Brief
Once you find the line with "Open Date of Birth disclosure arrow" in the entries below, return exactly every line from it through the line with "This screenshot has width=640, height=1136.".

Records

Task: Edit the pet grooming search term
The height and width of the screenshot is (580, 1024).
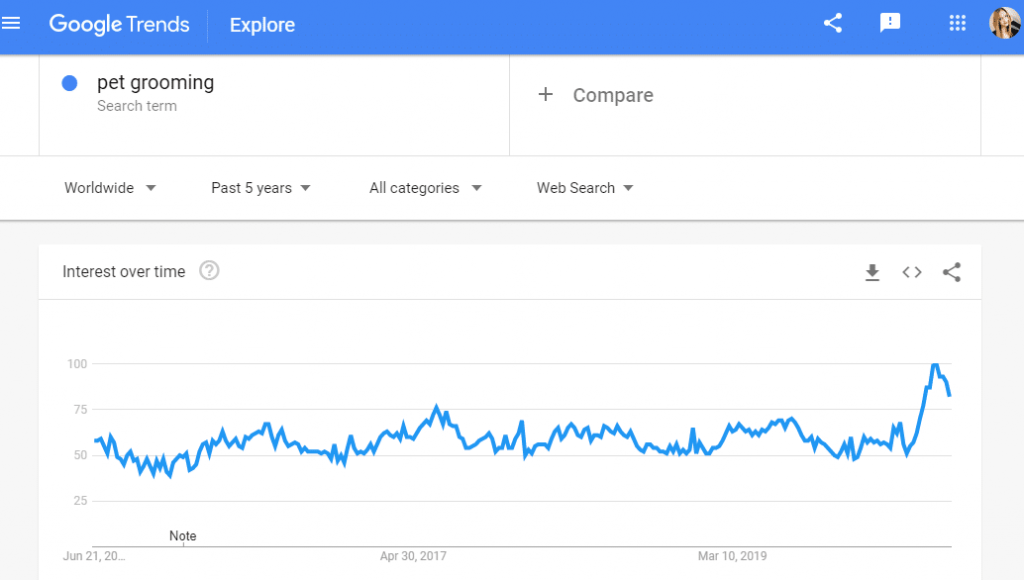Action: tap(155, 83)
* * *
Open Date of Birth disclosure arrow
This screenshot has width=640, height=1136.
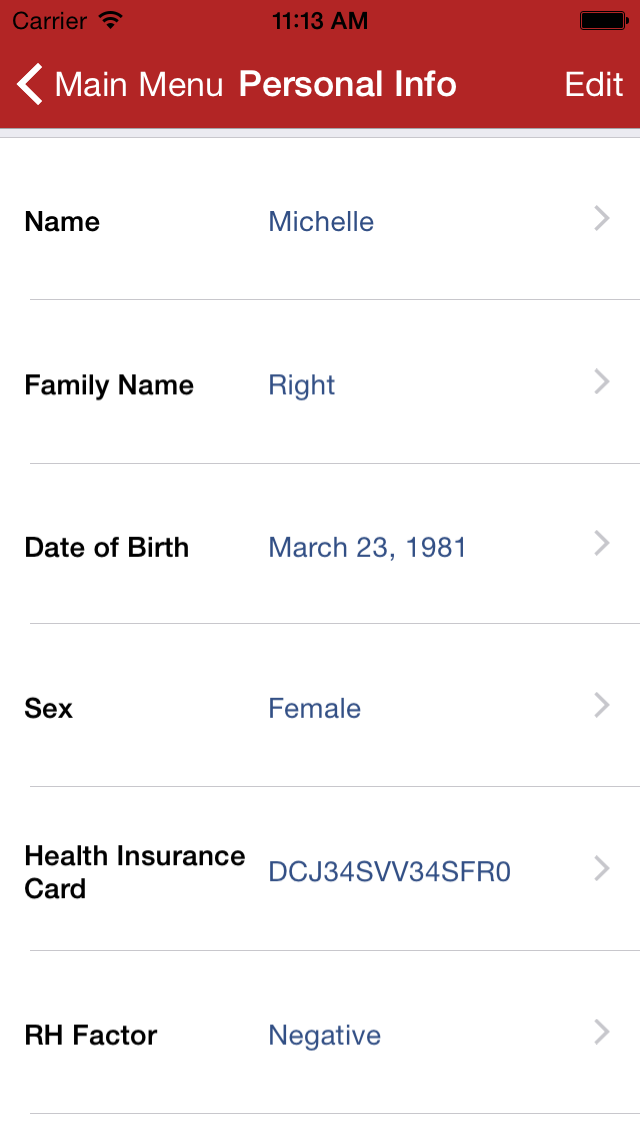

Your response
Open Date of Birth disclosure arrow
This screenshot has width=640, height=1136.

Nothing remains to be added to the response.